## REQUIRED ACTION
Set down the final stretch of the data, from the line that holds "Task: Remove 左轴 item using << arrow" through the last line, both included, with pictures left out.
---------- AVAILABLE RECORDS ----------
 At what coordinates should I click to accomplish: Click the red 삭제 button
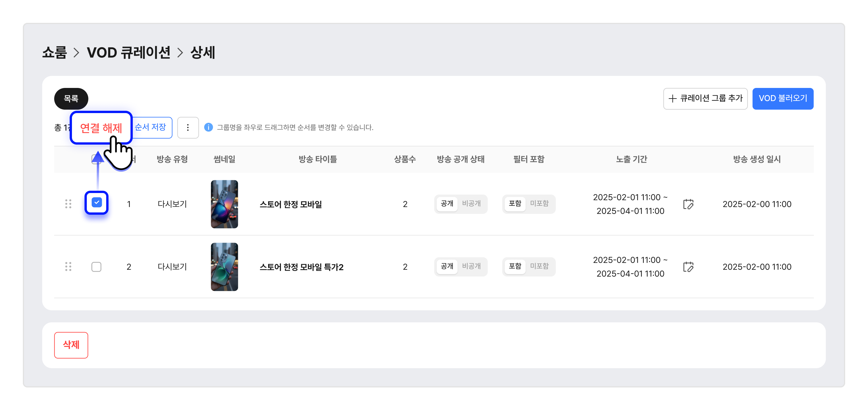[x=71, y=345]
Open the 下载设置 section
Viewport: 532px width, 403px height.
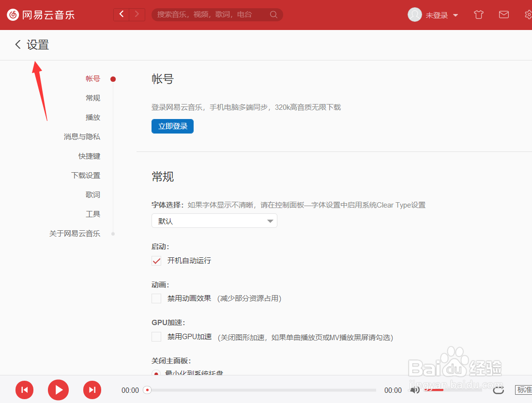[x=86, y=175]
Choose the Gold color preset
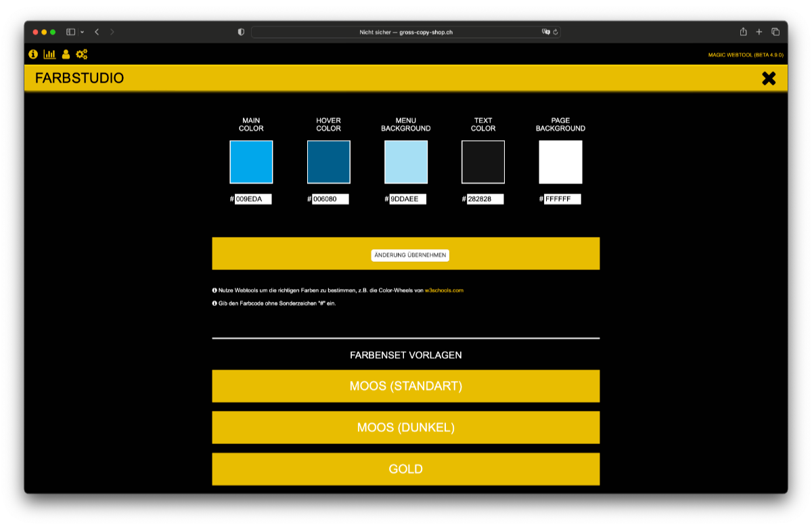Viewport: 812px width, 530px height. pyautogui.click(x=405, y=469)
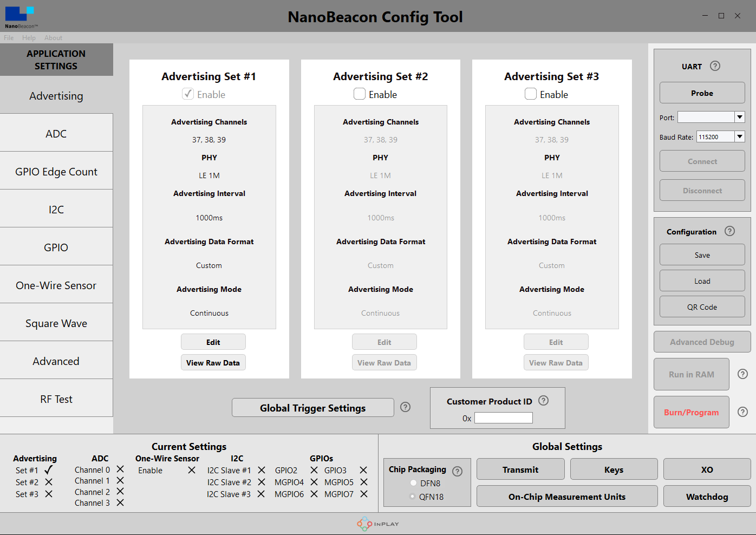Open the File menu
Image resolution: width=756 pixels, height=535 pixels.
pyautogui.click(x=9, y=38)
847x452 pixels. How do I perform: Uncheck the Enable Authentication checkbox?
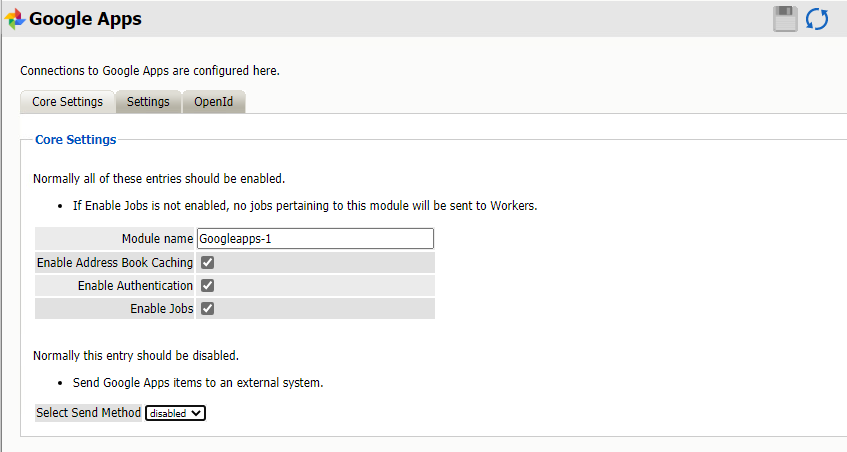(x=208, y=286)
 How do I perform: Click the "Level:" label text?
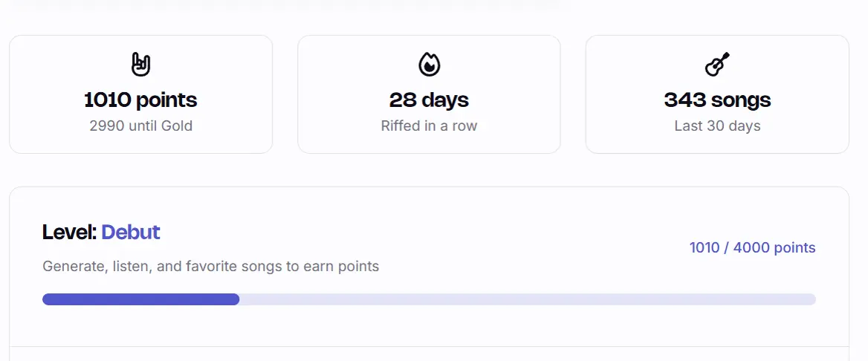click(x=69, y=232)
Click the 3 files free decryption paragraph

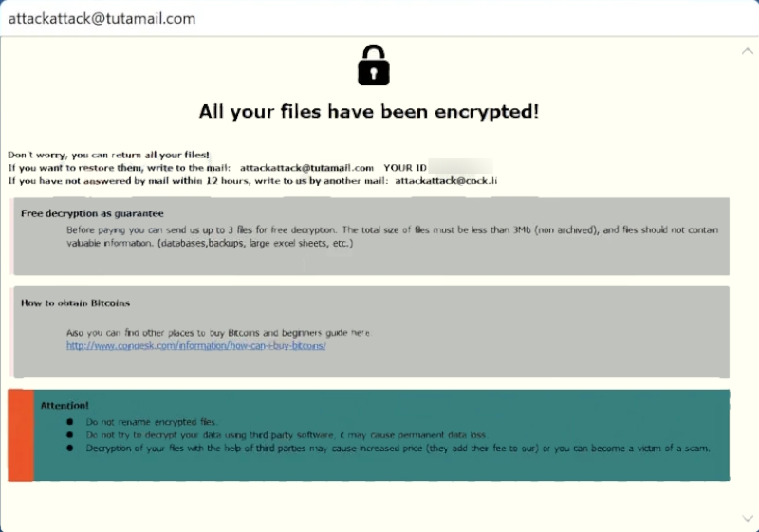392,236
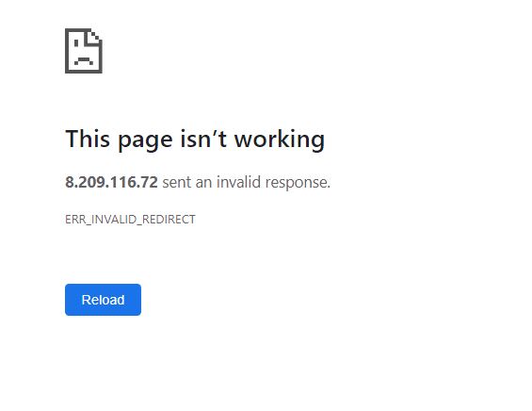The width and height of the screenshot is (532, 411).
Task: Click the word 'invalid' in message
Action: [x=238, y=182]
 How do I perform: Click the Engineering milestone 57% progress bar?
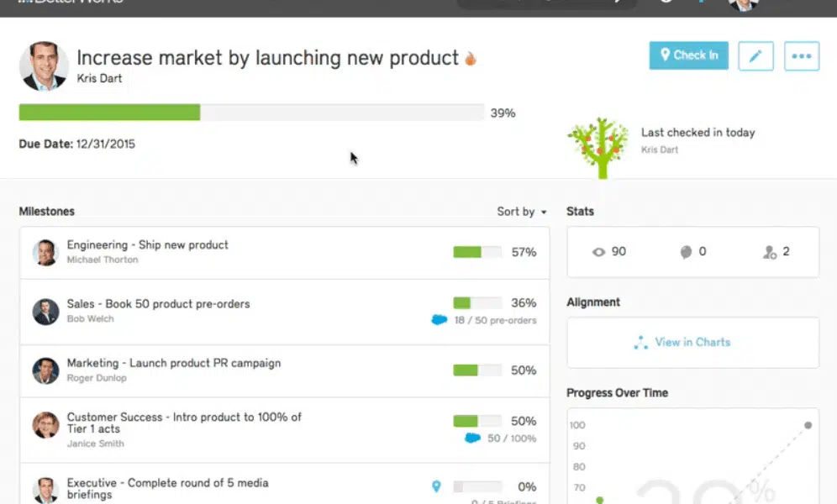[x=476, y=252]
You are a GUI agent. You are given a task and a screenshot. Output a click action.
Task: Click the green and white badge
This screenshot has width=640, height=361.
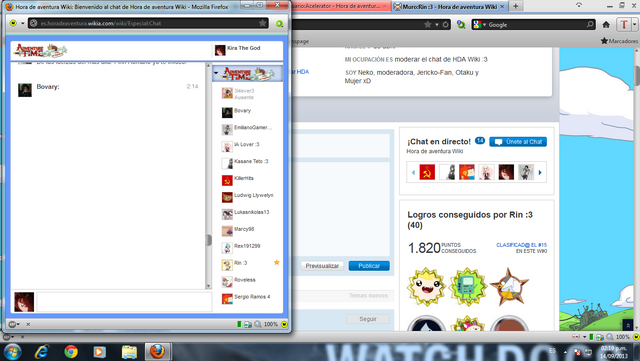pyautogui.click(x=468, y=287)
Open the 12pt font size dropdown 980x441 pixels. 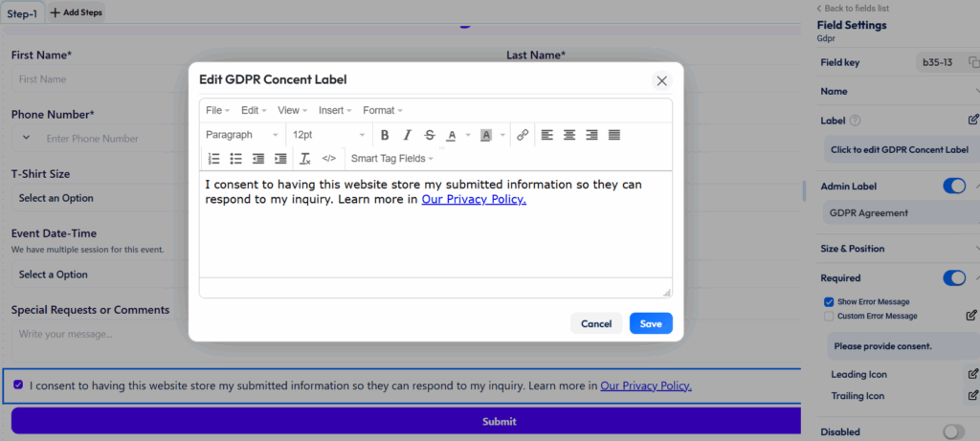pos(328,135)
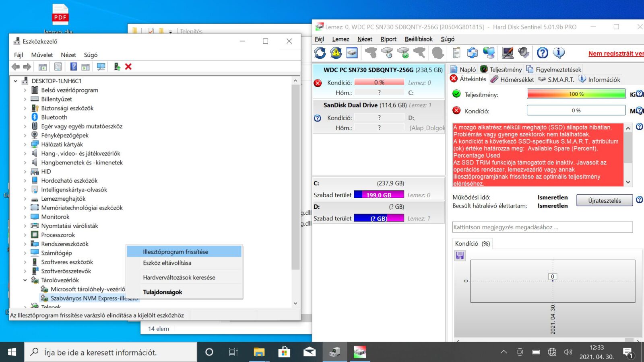
Task: Click the red X uninstall device icon
Action: (x=128, y=67)

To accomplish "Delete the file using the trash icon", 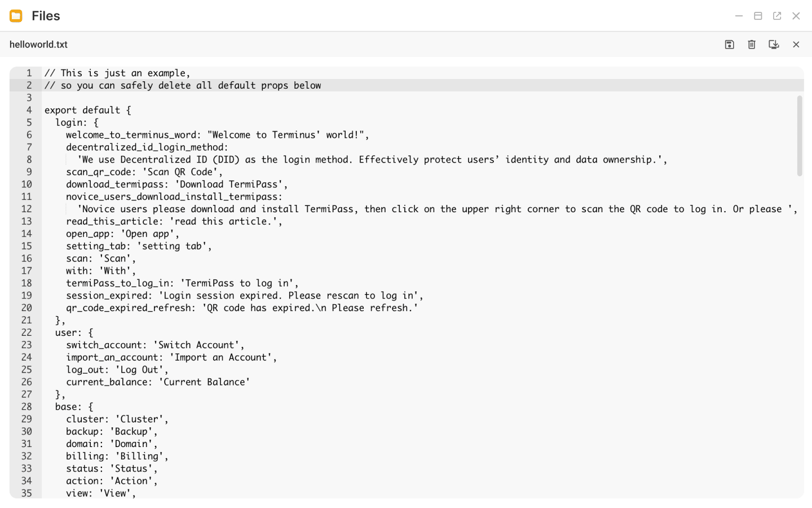I will [x=752, y=45].
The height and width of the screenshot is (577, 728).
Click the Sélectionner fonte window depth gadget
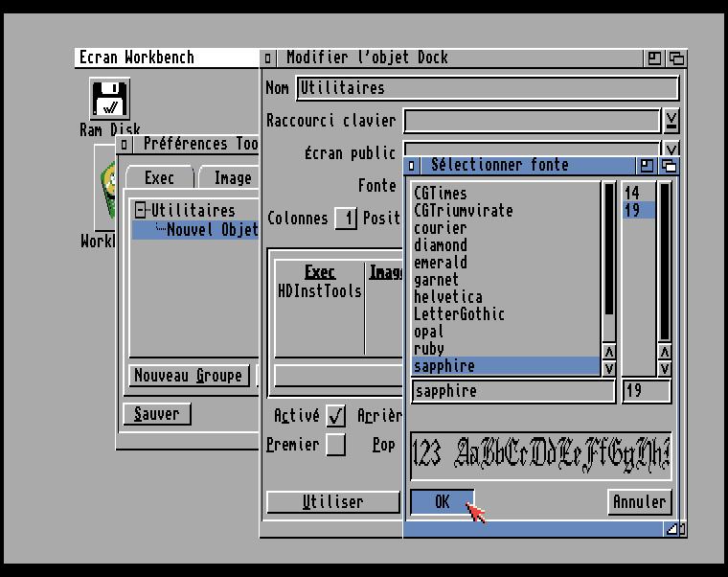click(670, 166)
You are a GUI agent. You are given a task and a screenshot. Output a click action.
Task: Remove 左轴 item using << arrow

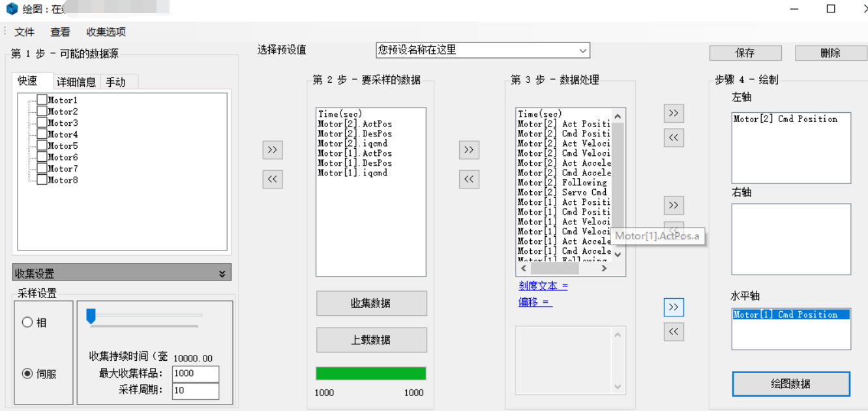tap(674, 137)
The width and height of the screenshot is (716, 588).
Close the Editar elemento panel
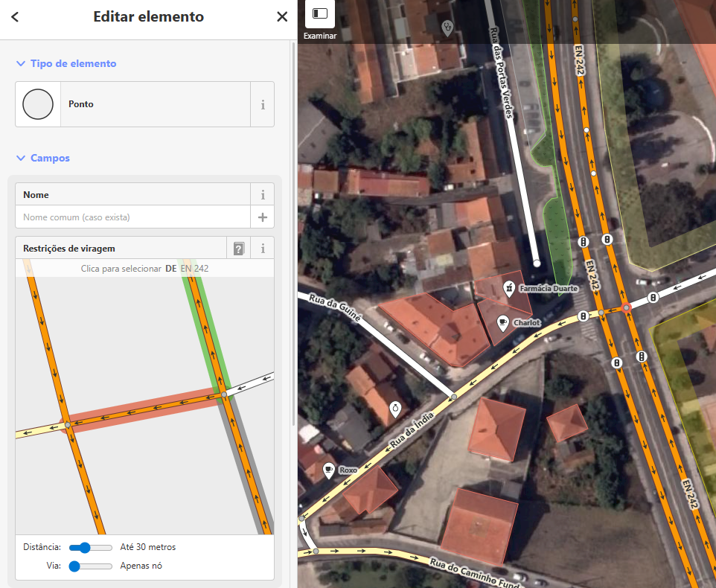pyautogui.click(x=282, y=17)
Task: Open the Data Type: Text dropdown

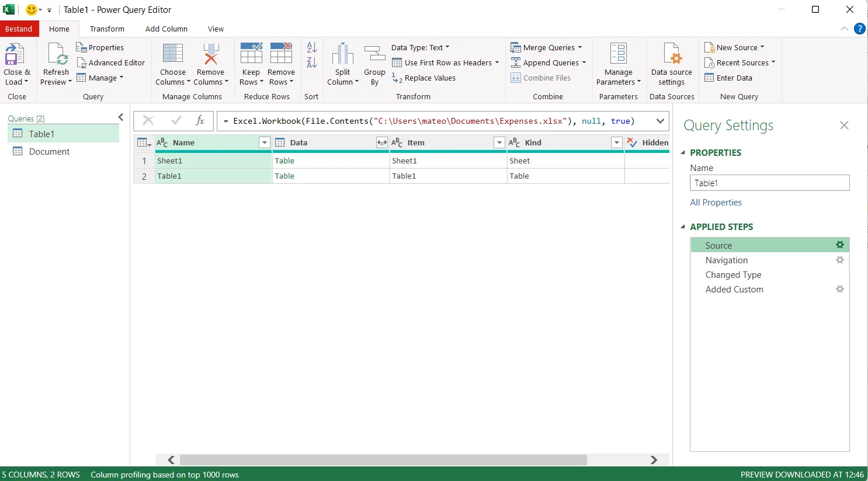Action: [420, 47]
----------
## ANSWER SECTION
Task: Remove 左轴 item using << arrow

tap(674, 137)
The width and height of the screenshot is (716, 588).
Close the Editar elemento panel
pyautogui.click(x=282, y=17)
Task: Open the Data Type: Text dropdown

Action: [420, 47]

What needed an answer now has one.